Pos 23: To a person possessed of adequate ability, no relief ought to be administered, but on condition of his performing work: to wit such a measure of work as, if employed to an ordinary degree of advantage will yield a return, adequate to the expense of relief (Bentham, 1796, pp 44-5).
He even provides some examples, here is my favourite:
A person deprived of all his limbs, or the use of all his limbs may still possess ability sufficient to the purpose of serving as an inspector to most kinds of work, so long as his mental faculties, and sight for observing, and voice for questioning are possessed by him in sufficient rigour (Bentham, 1796, p. 46-7).
Oddly enough, given that he argues that children should be eligible for relief without conditions as they fall into his category of those entitled to be taken care of, he then clarifies his position and argued the basis for forcing pauper children and orphans to work for their keep; it seems that relief without preconditions of labour just doesn’t exist, this always brings to mind Scrooge's lament when asked for a charitable donation in "A Christmas Carol", that is "are there no prisons are there no workhouses?":
Position 47: From the labour of a Minor, brought up and educated at the public charge, the public may, without injustice, hardship or even deviation from established law, or usage, reap the utmost profit that such labour can be made to yield, consistently with regard due, [...], to the health and permanent welfare of the individual, and that, from the period, whatever it may be, of his being taken under public care, until the expiration of his minority (Bentham, 1796, p. 53).
This then leaves us with the most common case of labour, number 4, that of extra-ordinary ability to labour.
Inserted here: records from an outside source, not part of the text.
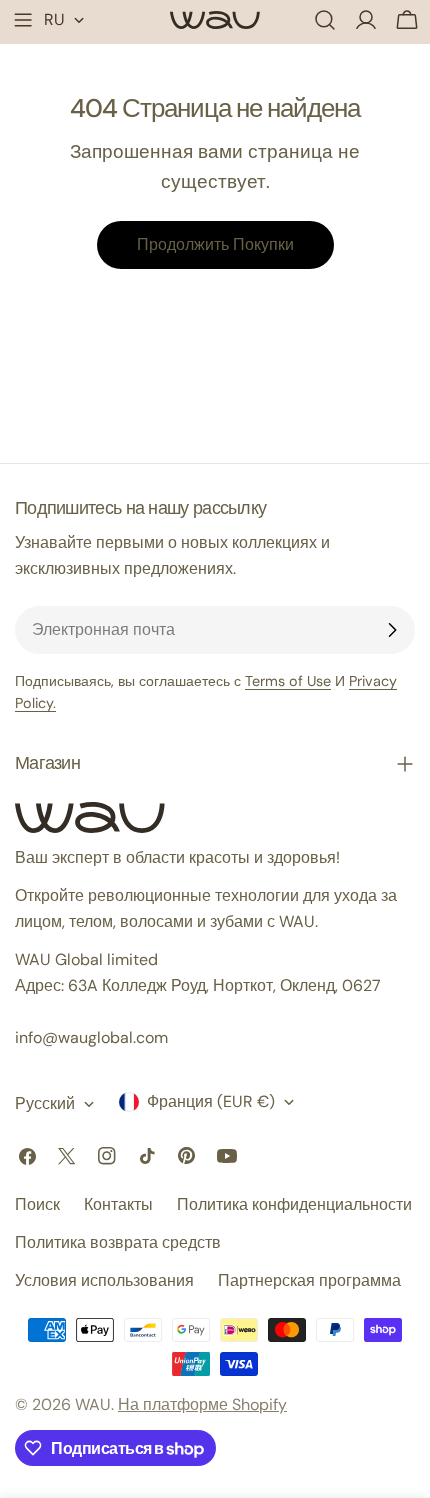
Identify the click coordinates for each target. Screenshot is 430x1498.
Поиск (37, 1204)
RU (54, 19)
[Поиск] (325, 20)
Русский (45, 1103)
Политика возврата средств (118, 1242)
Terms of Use (288, 681)
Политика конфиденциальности (294, 1204)
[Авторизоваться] (366, 20)
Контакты (118, 1204)
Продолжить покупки (215, 244)
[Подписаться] (392, 630)
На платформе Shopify (202, 1404)
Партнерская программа (309, 1280)
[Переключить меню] (23, 20)
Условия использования (104, 1280)
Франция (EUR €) (211, 1101)
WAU (93, 1404)
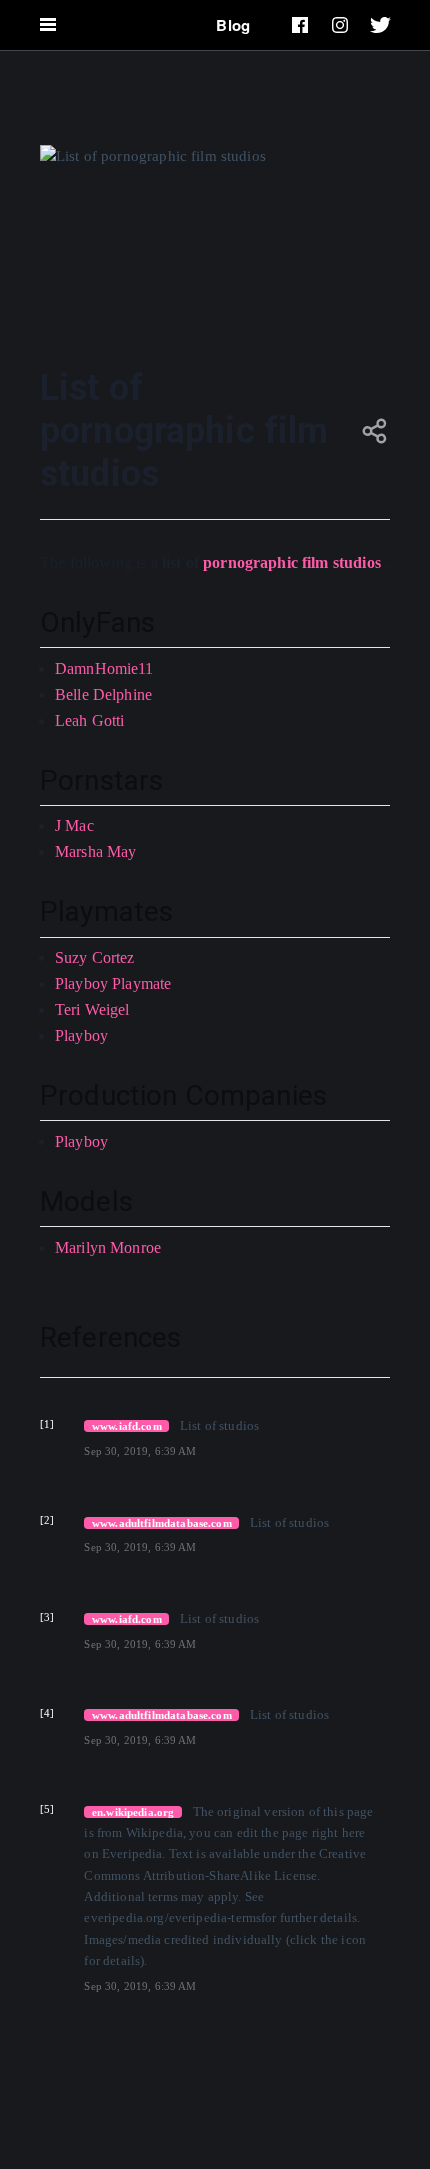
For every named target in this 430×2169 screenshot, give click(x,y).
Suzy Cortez (95, 957)
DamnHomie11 (104, 668)
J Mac (74, 825)
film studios (341, 562)
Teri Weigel (92, 1009)
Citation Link (122, 1425)
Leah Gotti (90, 720)
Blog (233, 25)
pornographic (250, 562)
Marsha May (96, 851)
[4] (47, 1713)
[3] (47, 1617)
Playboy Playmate (113, 983)
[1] (47, 1424)
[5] (47, 1809)
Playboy (81, 1035)
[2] (47, 1520)
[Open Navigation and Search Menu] (48, 25)
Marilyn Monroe (108, 1247)
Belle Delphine (103, 694)
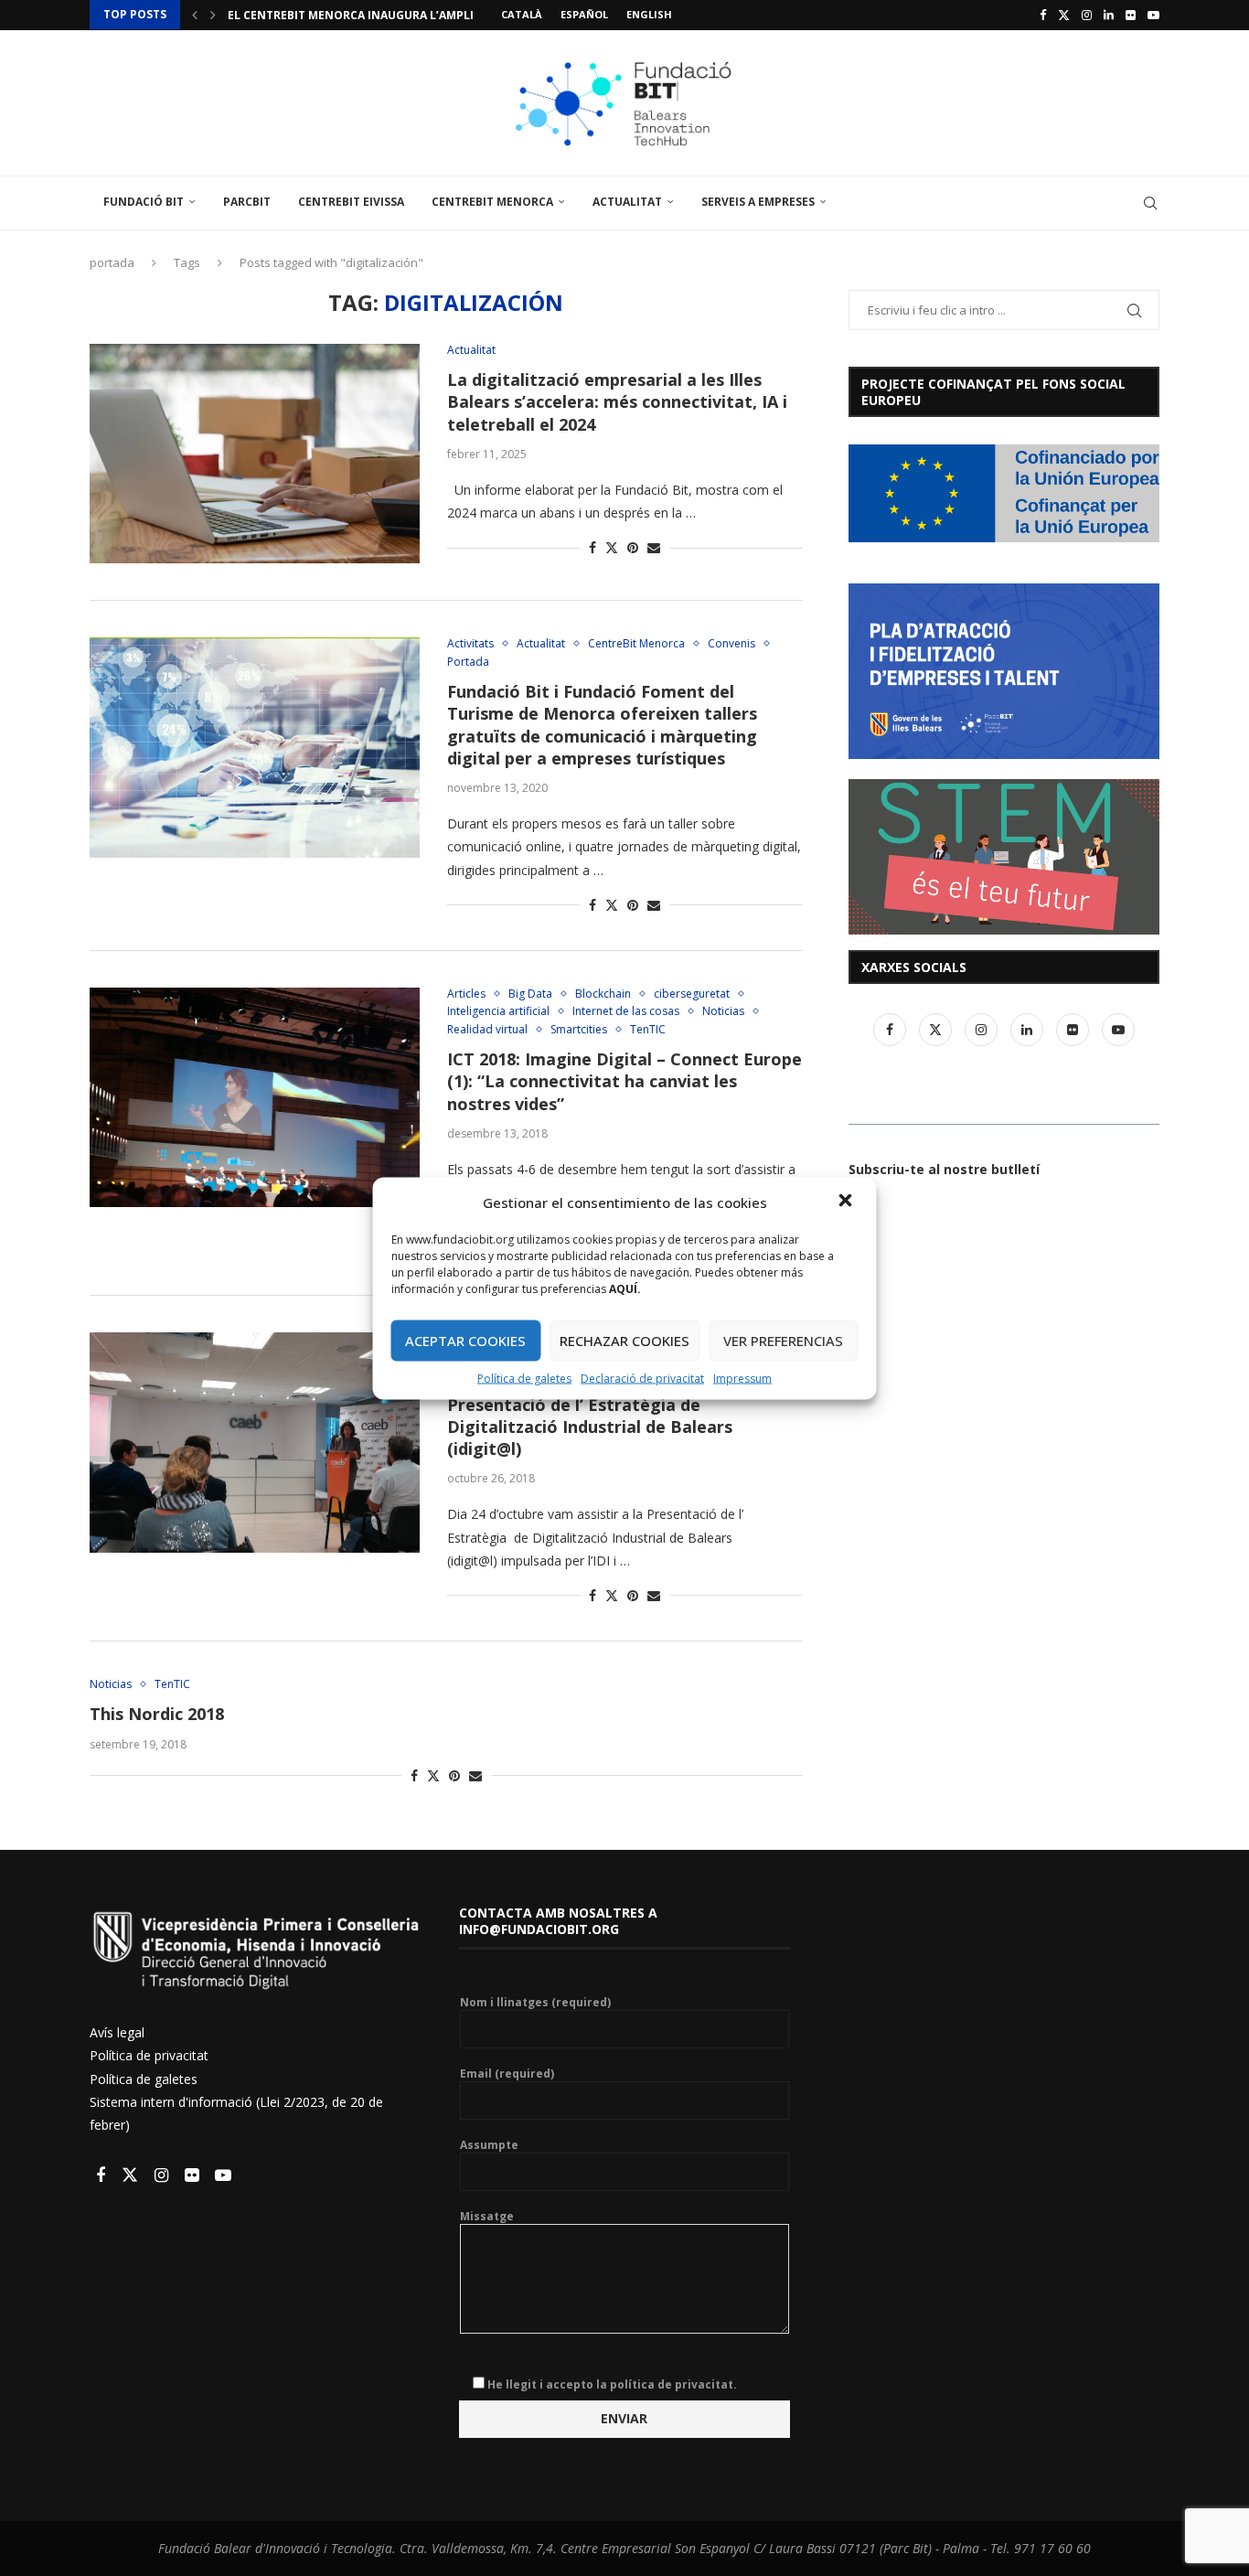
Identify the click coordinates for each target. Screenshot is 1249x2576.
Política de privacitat (149, 2055)
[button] (848, 1202)
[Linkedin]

If a person with no limbs can be forced to labour for his relief, what then for those who are unemployed but with no physical or mental problems, but simply bad luck, a change in the economic situation, the introduction of machinery leading to unemployment or any other normal misfortune that can befall a worker? Again, the answer is obvious, you either earn your relief in the workhouses (or as Bentham terms them Houses of Industry) or you get no relief. So Bentham argues for the creation of these Houses of Industry by the government (as public money is needed to ensure continuity).
However, this leads to an obvious question, if we are going to build Houses of Industry and are going to force people to work to obtain relief, why do we not just create government industries and jobs and pay these workers at the social subsistence wage, why do we need to offer "relief" and pay below the socially accepted level of wages? Obviously, these jobs do not exist or people would happily be working in them as given the conditions in a workhouse, you would even be better off begging than to enter them. So, if we can create work in a work-house (whose products are then sold in the market) why not create real employment? This argument seems to forget that in an economy with large agricultural production, there is such a thing as seasonal unemployment and that those who are in need temporarily will have work available later in the year; wouldn’t an advocacy of better wages and differing forms of payment actually be of more use? Moreover, given that unemployment is almost a constant condition of the capitalist economic system at least for most people for some period of time and for many people for long periods of time, the amount that would need to be invested to create workhouses may be better spent to cover those in temporary need, provide work at the normal wage levels in a situation of economic crisis, and ensure the survival of those who simply are unable to find employment?
For the earlier diaries on this subject see:
http://www.dailykos.com/... and
http://www.dailykos.com/...
References:
Bentham, Jeremy, Writings on the Poor Laws, vol I, edited by Michael Quinn, Clarendon Press Oxford, 2001.
Bentham, Jeremy, (1796) "Essays on the Subject of the Poor Laws, Essay I and II," in Writings on the Poor Laws, Volume I, pp. 3-65.